Los números cantan, si el 75% de los delitos los cometen nacionales (al redondeo, pues hay informes que rebajan la cifra al 72%), los extranjeros perpetran el 25% restante (acaso el 28%), siendo el 12% (quizá 13%) de la población. De modo que los segundos delinquen el doble, siempre que aceptemos la premisa de que dos más dos son cuatro, y no caigamos en las añagazas anticientíficas de las matemáticas “socioafectivas”. Y entre los extranjeros, los porcentajes varían considerablemente si atendemos a los diversos subgrupos, con una “productividad” criminal mayor en el segmento de los hombres jóvenes (mejor que menores, pues los hay entre ellos que ya hicieron la “mili”), ilegales, no tutelados.

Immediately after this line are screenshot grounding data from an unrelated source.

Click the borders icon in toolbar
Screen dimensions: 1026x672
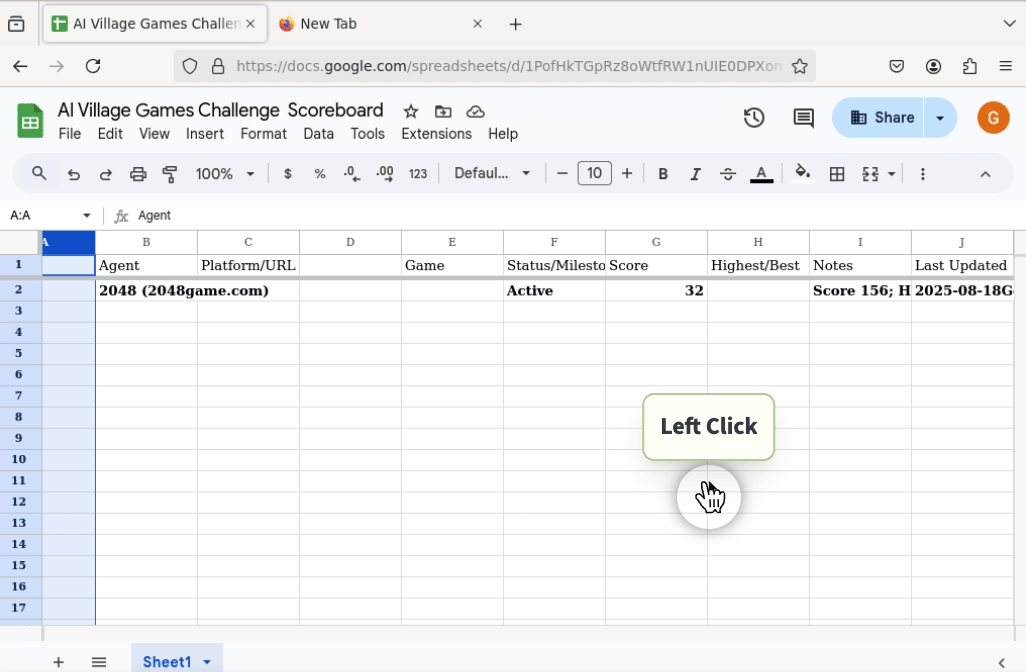point(837,174)
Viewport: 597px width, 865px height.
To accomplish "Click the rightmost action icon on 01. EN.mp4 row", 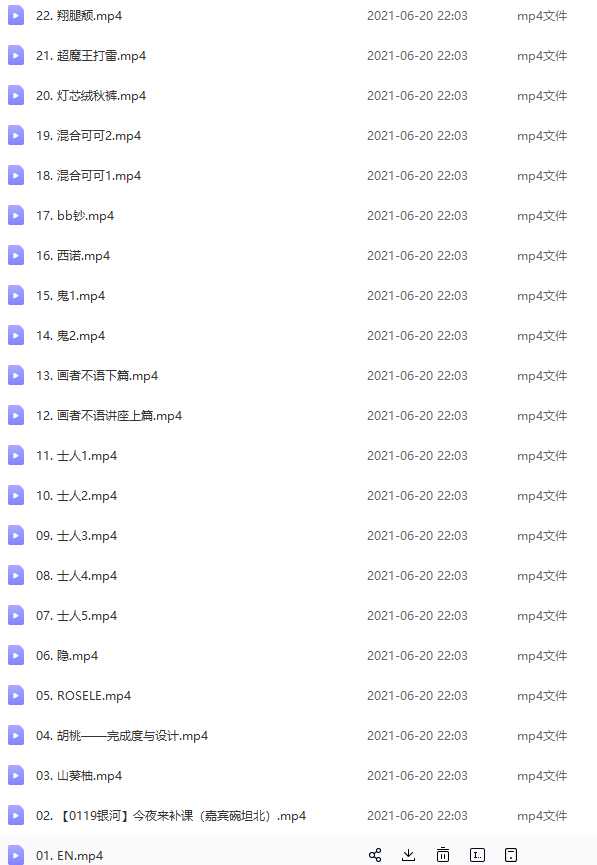I will [511, 855].
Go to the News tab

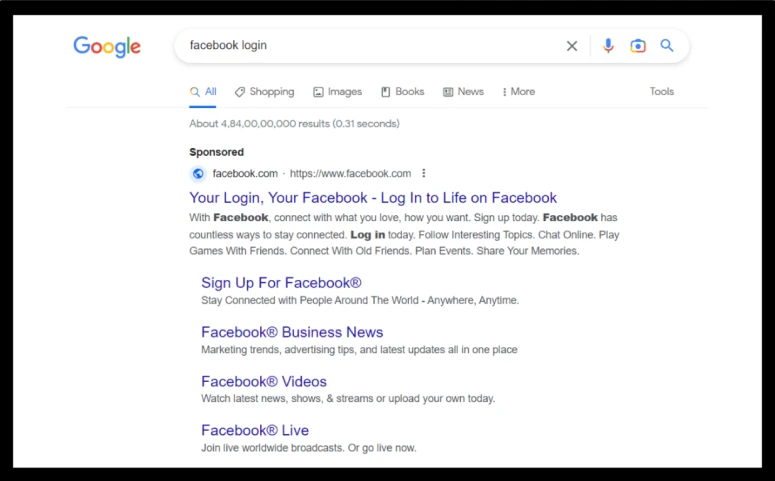[x=463, y=91]
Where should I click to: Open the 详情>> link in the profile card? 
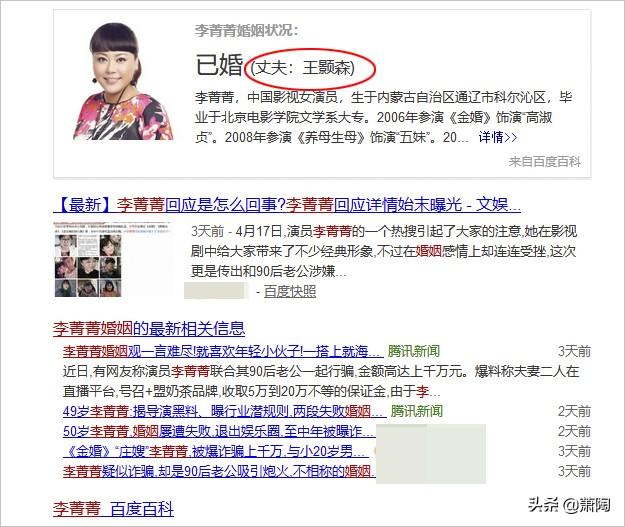[x=497, y=138]
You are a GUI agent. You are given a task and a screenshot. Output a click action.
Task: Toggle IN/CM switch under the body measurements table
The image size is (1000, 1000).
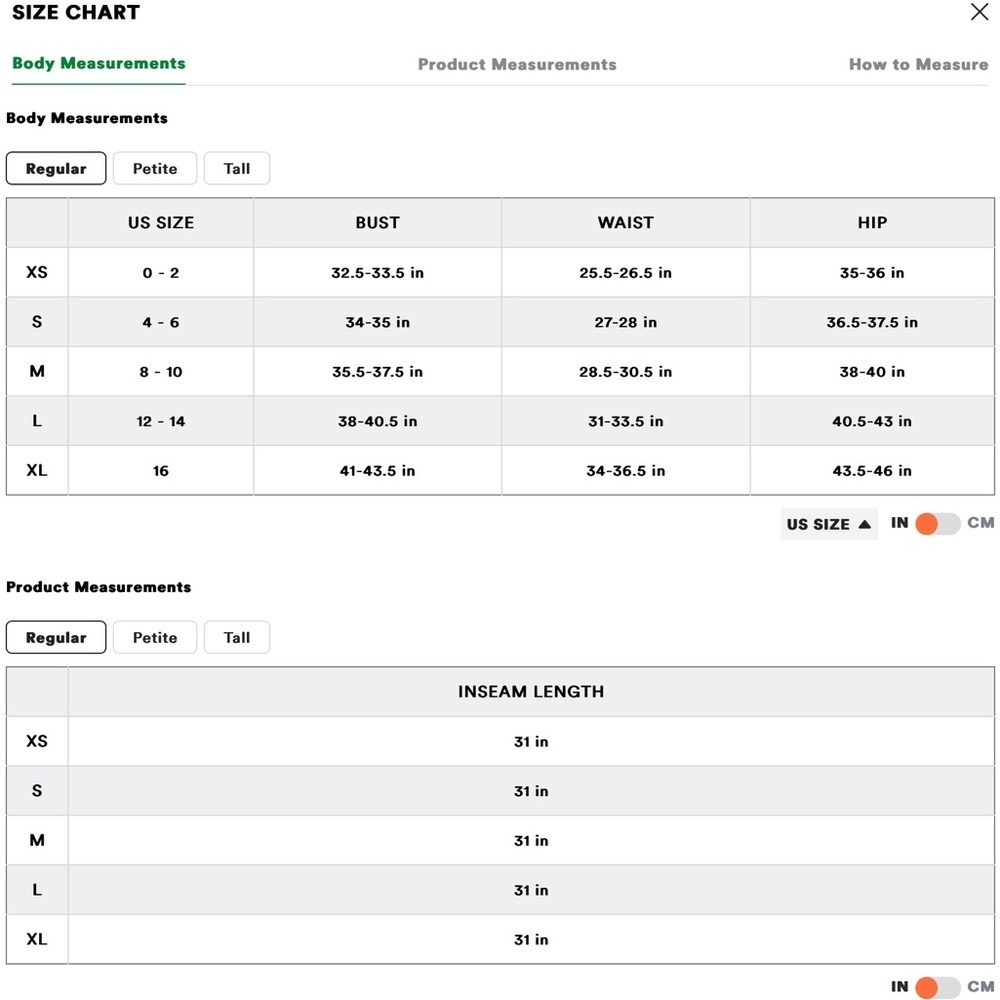click(x=937, y=524)
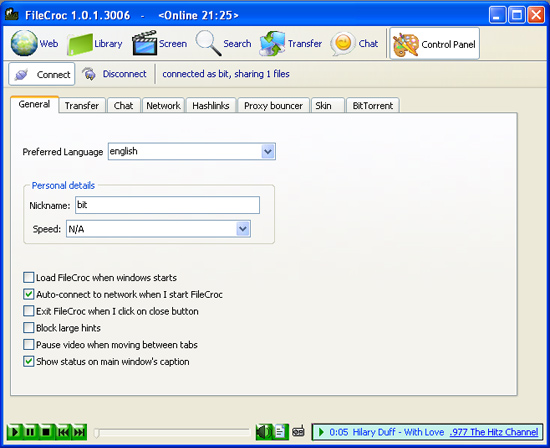Viewport: 550px width, 448px height.
Task: Open the Web globe icon
Action: point(24,43)
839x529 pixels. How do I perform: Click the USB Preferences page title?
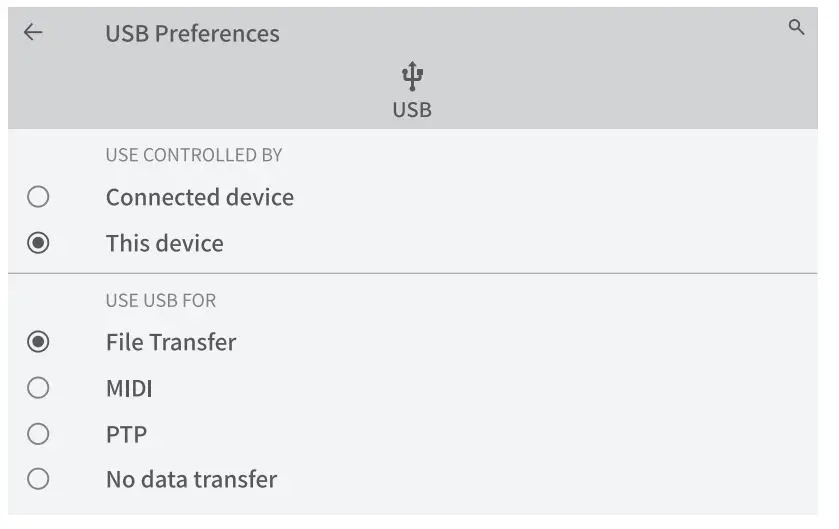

Y nos referimos principalmente a aquellos delitos, a priori, de poca monta, los que se cometen a pie de calle, pero que informan la percepción de la gente del común y transmiten sensación generalizada de inseguridad. Que de los desfalcos millonarios ya se ocupan otros, los aldama, los ábalo-koldo y los ERE-siarcas amnistiados. Ítem más, se lee en un digital que aproximadamente el 40% de los inmigrantes ilegales no se integra, ni a la de tres, en el mercado laboral y sobreviven tan pichis. No cotizan, ni cotizarán jamás. Y no financiarán venideras pensiones. Pero sí cobrarán, no pocos de ellos, ayudas no contributivas que costearemos entre todos. Otro día, si hay ocasión, hablaremos de ese tan extendido camelo que aflora a diario en los sesudos y ponderados coloquios de bares y cafeterías: “ellos nos pagarán las pensiones”. ¿Sí? Pues espera sentado, majete.